STATED TASK ▸
Reproduce the lines of the records from the start through the line that contains "click(387, 39)", inclusive, and leave the pictures out.

Item position entries
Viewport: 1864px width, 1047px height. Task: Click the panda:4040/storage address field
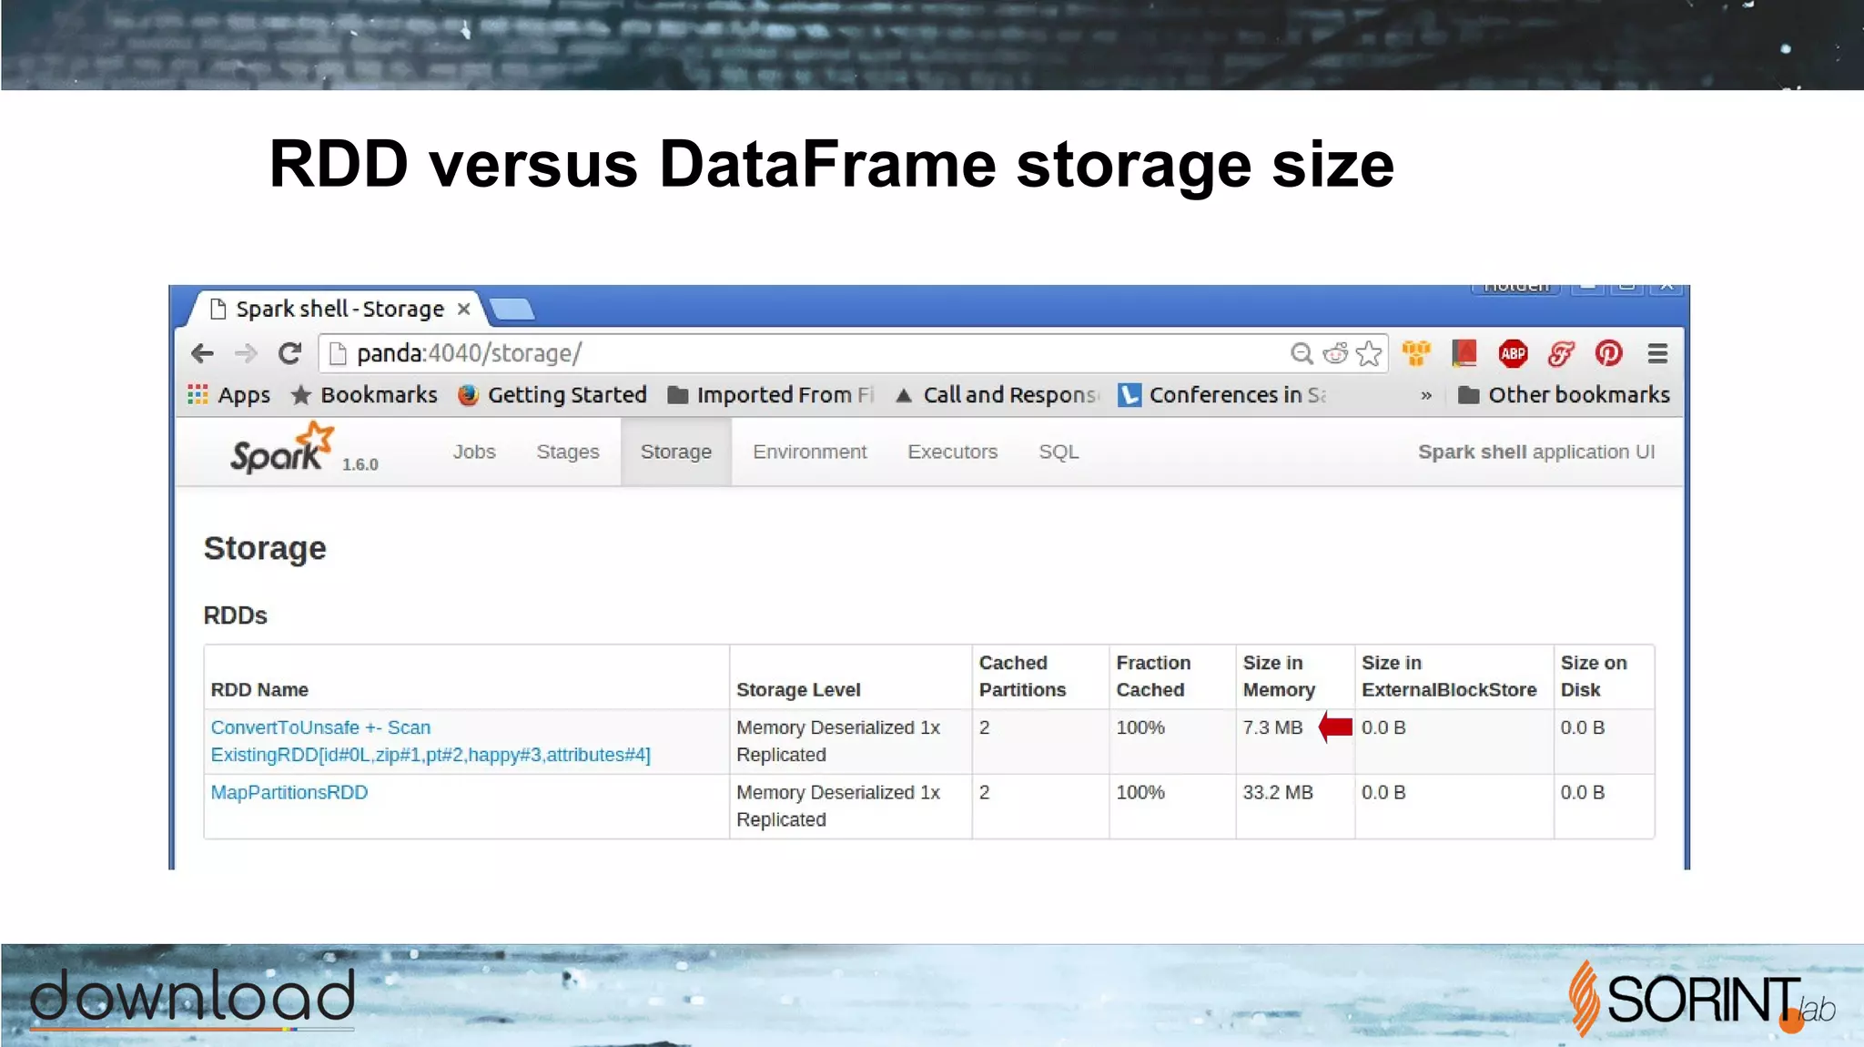[x=801, y=353]
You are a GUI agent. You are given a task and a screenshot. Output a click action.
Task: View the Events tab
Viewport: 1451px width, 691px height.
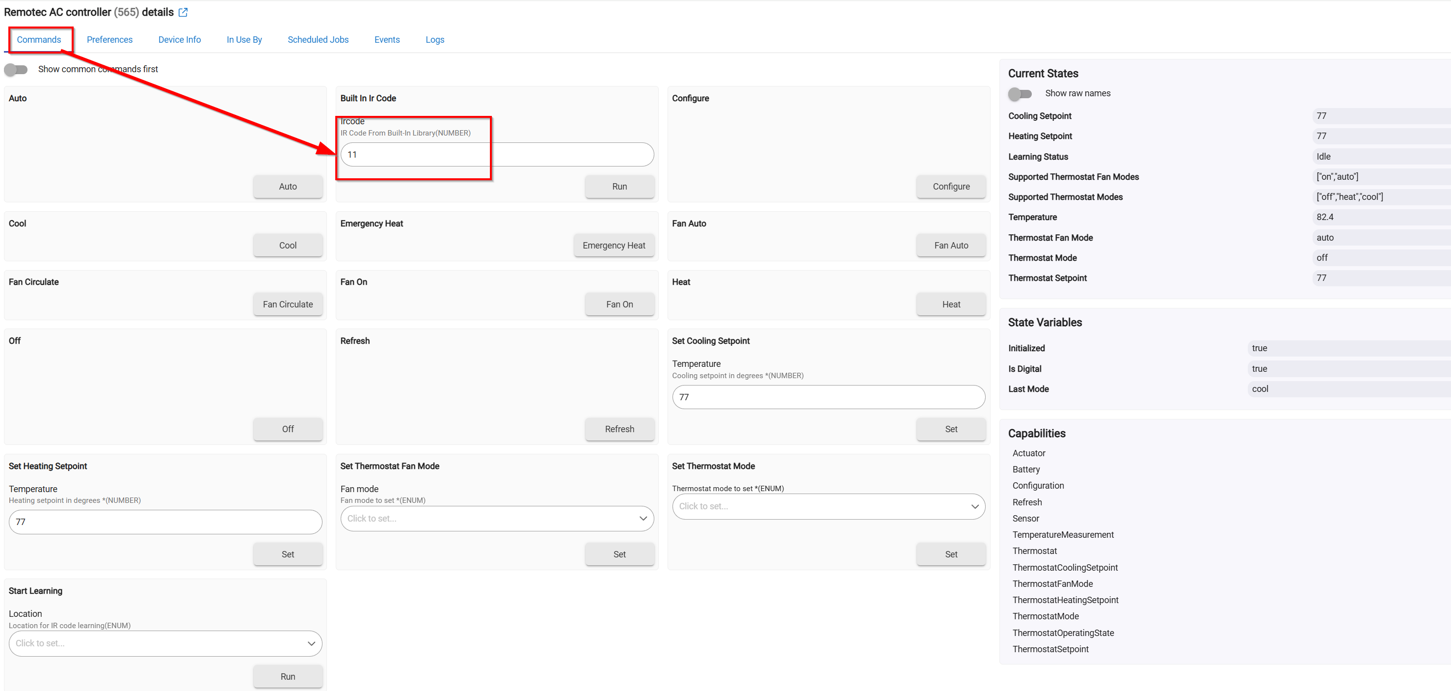click(387, 39)
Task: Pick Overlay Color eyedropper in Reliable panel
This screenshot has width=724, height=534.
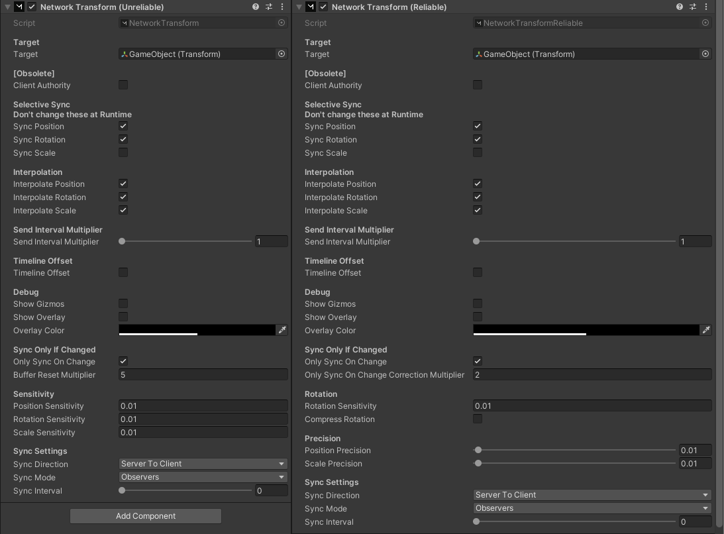Action: 705,330
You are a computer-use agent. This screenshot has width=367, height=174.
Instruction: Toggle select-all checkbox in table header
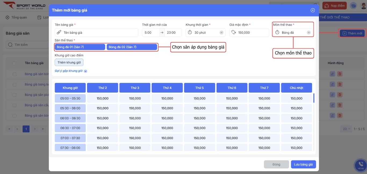point(14,63)
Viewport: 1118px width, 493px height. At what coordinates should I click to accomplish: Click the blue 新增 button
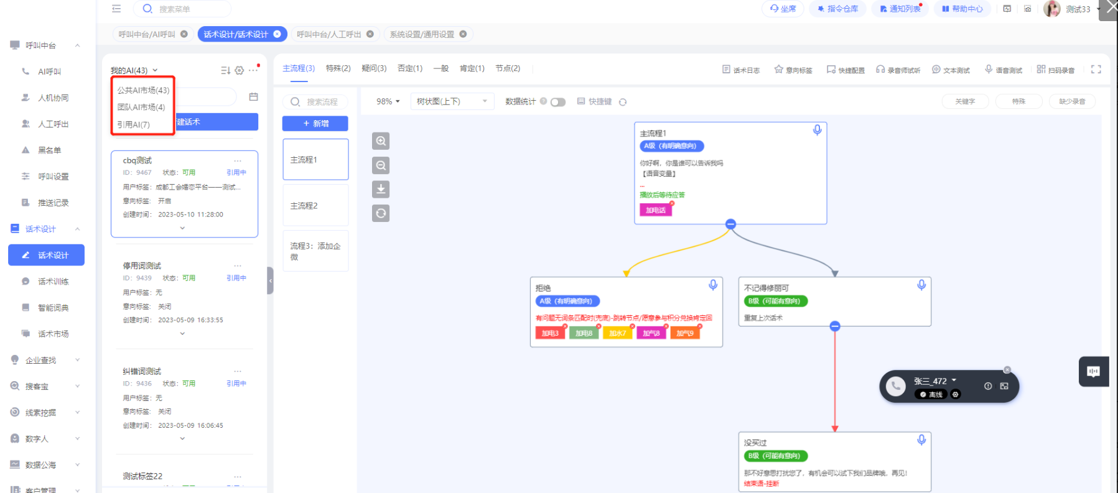pos(315,124)
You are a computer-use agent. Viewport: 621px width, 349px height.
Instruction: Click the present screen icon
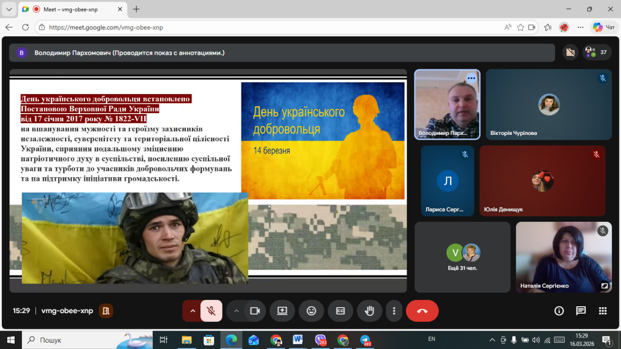(x=282, y=311)
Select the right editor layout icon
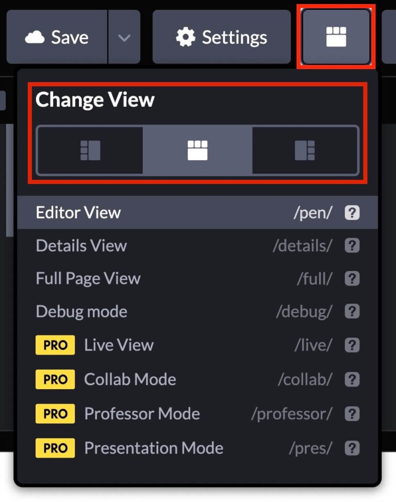The height and width of the screenshot is (502, 396). [305, 150]
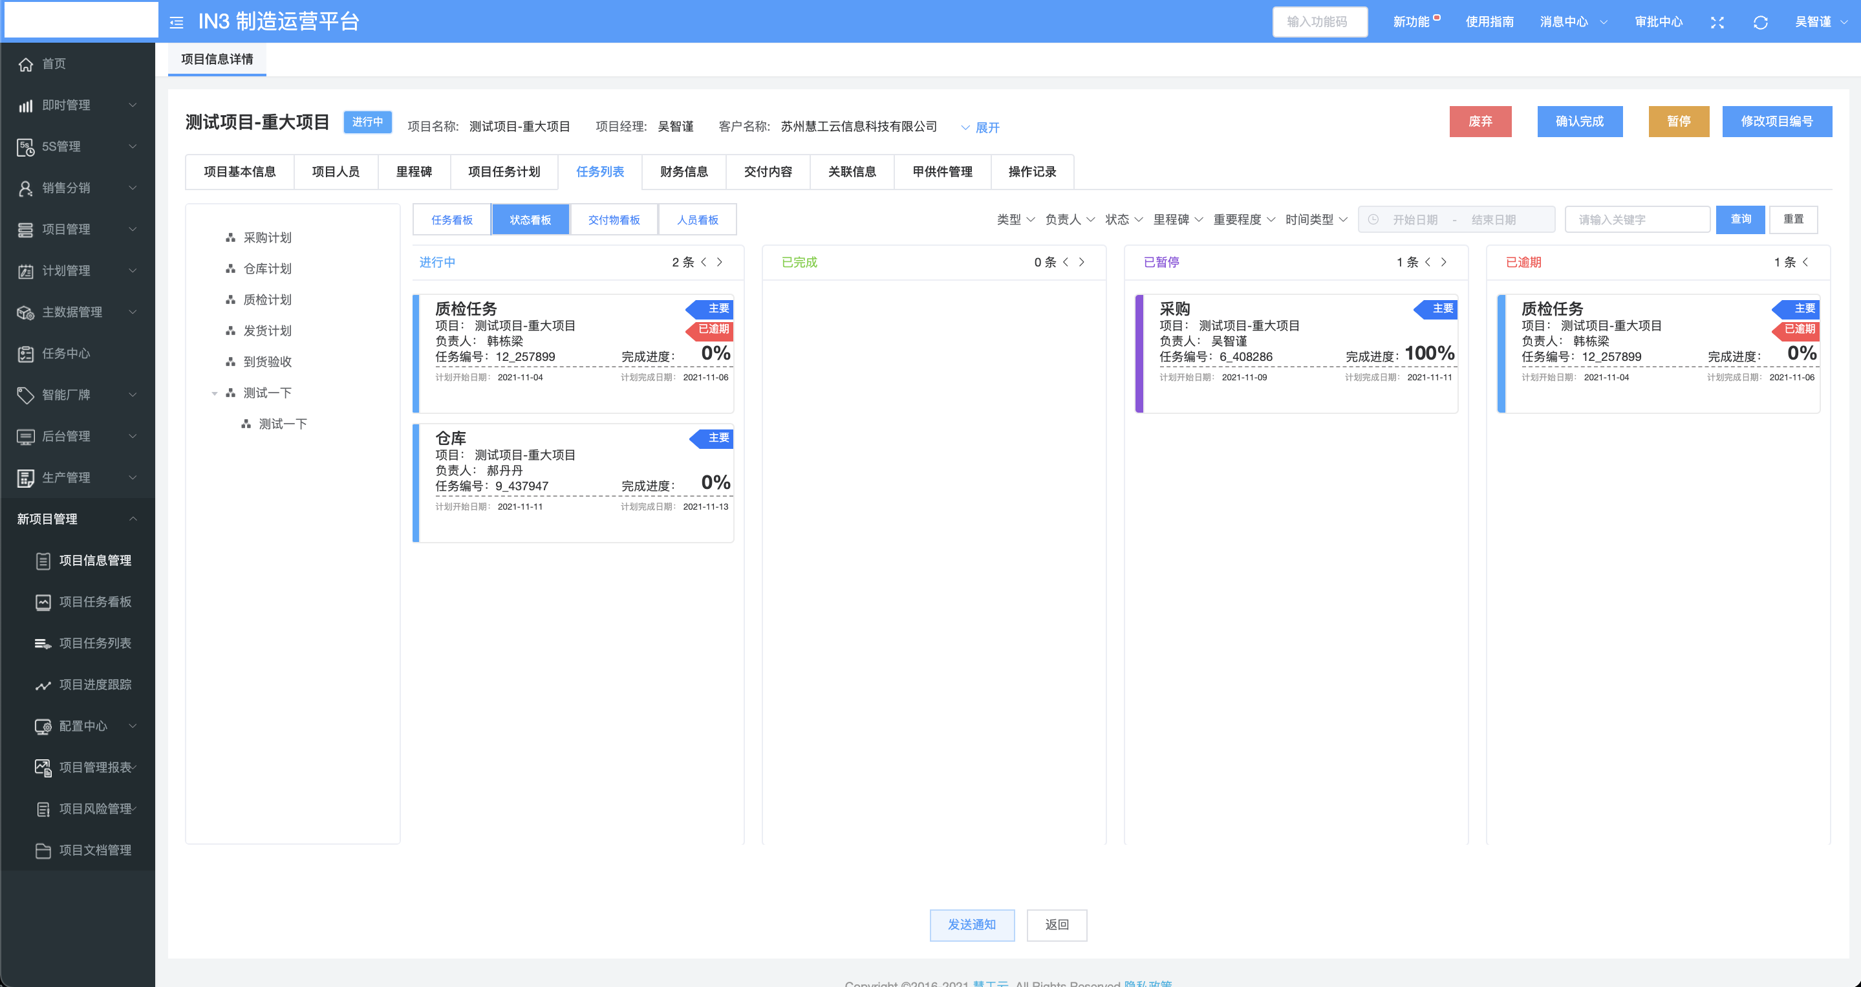Switch to the 财务信息 tab
The height and width of the screenshot is (987, 1861).
coord(683,172)
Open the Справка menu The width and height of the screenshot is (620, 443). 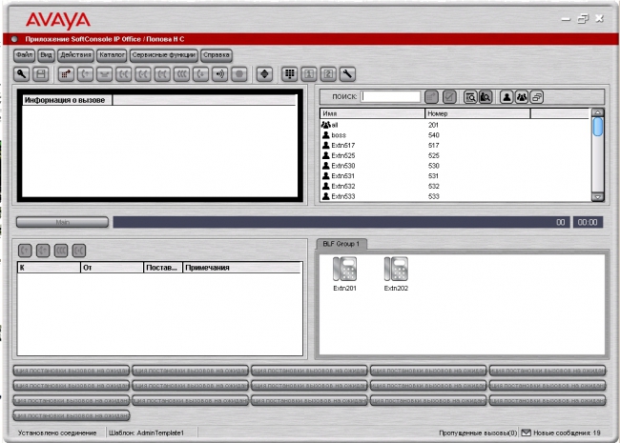point(217,55)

RIGHT ANSWER ▸
Viewport: 1864px width, 1047px height. Task: Click the panda:4040/storage address field
[x=801, y=353]
You are a GUI agent. You are given a task and a screenshot. Output a click action.
Task: View the Events tab
Viewport: 1451px width, 691px height.
click(387, 39)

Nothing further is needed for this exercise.